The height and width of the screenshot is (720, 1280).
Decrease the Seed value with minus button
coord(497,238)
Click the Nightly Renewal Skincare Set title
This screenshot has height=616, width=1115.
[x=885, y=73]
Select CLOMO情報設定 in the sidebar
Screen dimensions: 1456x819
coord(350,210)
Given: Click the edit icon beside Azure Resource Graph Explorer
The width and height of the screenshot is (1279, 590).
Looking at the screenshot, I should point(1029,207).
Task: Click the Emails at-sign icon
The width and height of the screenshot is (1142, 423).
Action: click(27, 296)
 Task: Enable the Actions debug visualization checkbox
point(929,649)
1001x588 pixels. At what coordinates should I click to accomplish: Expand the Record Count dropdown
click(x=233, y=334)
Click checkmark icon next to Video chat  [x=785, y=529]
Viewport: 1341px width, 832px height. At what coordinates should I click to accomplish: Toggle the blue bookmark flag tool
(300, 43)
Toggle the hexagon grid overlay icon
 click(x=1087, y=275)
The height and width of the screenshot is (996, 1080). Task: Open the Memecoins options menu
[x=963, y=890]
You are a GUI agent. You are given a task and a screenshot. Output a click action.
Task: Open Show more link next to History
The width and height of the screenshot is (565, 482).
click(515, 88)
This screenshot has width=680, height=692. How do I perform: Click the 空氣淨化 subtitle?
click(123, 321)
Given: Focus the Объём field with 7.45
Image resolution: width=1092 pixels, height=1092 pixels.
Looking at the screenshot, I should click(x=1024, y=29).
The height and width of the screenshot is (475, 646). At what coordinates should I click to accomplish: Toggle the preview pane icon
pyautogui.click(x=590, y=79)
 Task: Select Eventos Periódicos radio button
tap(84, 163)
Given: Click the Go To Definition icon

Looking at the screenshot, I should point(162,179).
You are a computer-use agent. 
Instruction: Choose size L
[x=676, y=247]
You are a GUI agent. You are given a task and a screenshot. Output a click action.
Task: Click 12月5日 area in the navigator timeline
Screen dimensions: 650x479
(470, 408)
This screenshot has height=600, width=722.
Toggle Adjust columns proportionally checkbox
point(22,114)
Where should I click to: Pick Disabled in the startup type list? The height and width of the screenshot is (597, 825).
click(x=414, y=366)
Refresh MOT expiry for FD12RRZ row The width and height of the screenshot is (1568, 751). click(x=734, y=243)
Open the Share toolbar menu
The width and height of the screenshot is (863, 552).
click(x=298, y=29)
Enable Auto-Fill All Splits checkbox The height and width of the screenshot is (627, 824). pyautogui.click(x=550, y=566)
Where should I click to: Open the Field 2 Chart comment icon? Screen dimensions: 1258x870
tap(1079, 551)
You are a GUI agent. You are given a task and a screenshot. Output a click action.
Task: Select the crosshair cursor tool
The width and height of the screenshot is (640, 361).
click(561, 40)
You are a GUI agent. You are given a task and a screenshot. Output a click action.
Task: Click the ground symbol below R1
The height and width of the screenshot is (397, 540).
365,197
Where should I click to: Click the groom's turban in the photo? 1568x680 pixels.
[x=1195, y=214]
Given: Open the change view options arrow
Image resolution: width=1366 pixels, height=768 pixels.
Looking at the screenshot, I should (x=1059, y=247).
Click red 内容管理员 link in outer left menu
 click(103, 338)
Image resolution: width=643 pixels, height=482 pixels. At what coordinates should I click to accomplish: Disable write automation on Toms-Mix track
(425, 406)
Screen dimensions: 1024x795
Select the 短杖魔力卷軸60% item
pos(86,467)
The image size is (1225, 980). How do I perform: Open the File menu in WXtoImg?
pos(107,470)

+ + + + + + +

*AIM OF THE TASK*:
All of the entries above need to be printed again exactly.

*EXPECTED OUTPUT*:
The height and width of the screenshot is (720, 1280).
Decrease the Seed value with minus button
coord(497,238)
Click the Nightly Renewal Skincare Set title
This screenshot has height=616, width=1115.
[x=885, y=73]
Select CLOMO情報設定 in the sidebar
Screen dimensions: 1456x819
coord(350,210)
Given: Click the edit icon beside Azure Resource Graph Explorer
The width and height of the screenshot is (1279, 590).
Looking at the screenshot, I should point(1029,207).
Task: Click the Emails at-sign icon
The width and height of the screenshot is (1142, 423).
Action: click(27, 296)
 Task: Enable the Actions debug visualization checkbox
point(929,649)
1001x588 pixels. At what coordinates should I click to accomplish: Expand the Record Count dropdown
click(x=233, y=334)
Click checkmark icon next to Video chat  [x=785, y=529]
Viewport: 1341px width, 832px height. At what coordinates should I click to accomplish: Toggle the blue bookmark flag tool
(300, 43)
Toggle the hexagon grid overlay icon
 click(x=1087, y=275)
The height and width of the screenshot is (996, 1080). Task: Open the Memecoins options menu
[x=963, y=890]
You are a GUI agent. You are given a task and a screenshot. Output a click action.
Task: Open Show more link next to History
The width and height of the screenshot is (565, 482).
click(515, 88)
This screenshot has width=680, height=692. How do I perform: Click the 空氣淨化 subtitle?
click(123, 321)
Given: Focus the Объём field with 7.45
Image resolution: width=1092 pixels, height=1092 pixels.
Looking at the screenshot, I should click(x=1024, y=29).
The height and width of the screenshot is (475, 646). At what coordinates should I click to accomplish: Toggle the preview pane icon
pyautogui.click(x=590, y=79)
 Task: Select Eventos Periódicos radio button
tap(84, 163)
Given: Click the Go To Definition icon

Looking at the screenshot, I should point(162,179).
You are a computer-use agent. 
Instruction: Choose size L
[x=676, y=247]
You are a GUI agent. You are given a task and a screenshot. Output a click action.
Task: Click 12月5日 area in the navigator timeline
Screen dimensions: 650x479
(470, 408)
This screenshot has height=600, width=722.
Toggle Adjust columns proportionally checkbox
point(22,114)
Where should I click to: Pick Disabled in the startup type list? The height and width of the screenshot is (597, 825).
click(x=414, y=366)
Refresh MOT expiry for FD12RRZ row The width and height of the screenshot is (1568, 751). click(x=734, y=243)
Open the Share toolbar menu
The width and height of the screenshot is (863, 552).
click(x=298, y=29)
Enable Auto-Fill All Splits checkbox The height and width of the screenshot is (627, 824). pyautogui.click(x=550, y=566)
Where should I click to: Open the Field 2 Chart comment icon? Screen dimensions: 1258x870
tap(1079, 551)
You are a GUI agent. You are given a task and a screenshot. Output a click action.
Task: Select the crosshair cursor tool
The width and height of the screenshot is (640, 361).
click(561, 40)
You are a GUI agent. You are given a task and a screenshot. Output a click action.
Task: Click the ground symbol below R1
The height and width of the screenshot is (397, 540).
365,197
Where should I click to: Click the groom's turban in the photo? 1568x680 pixels.
[x=1195, y=214]
Given: Open the change view options arrow
Image resolution: width=1366 pixels, height=768 pixels.
Looking at the screenshot, I should (x=1059, y=247).
Click red 内容管理员 link in outer left menu
 click(103, 338)
Image resolution: width=643 pixels, height=482 pixels. At what coordinates should I click to accomplish: Disable write automation on Toms-Mix track
(425, 406)
Screen dimensions: 1024x795
Select the 短杖魔力卷軸60% item
pos(86,467)
The image size is (1225, 980). How do I perform: Open the File menu in WXtoImg?
pos(107,470)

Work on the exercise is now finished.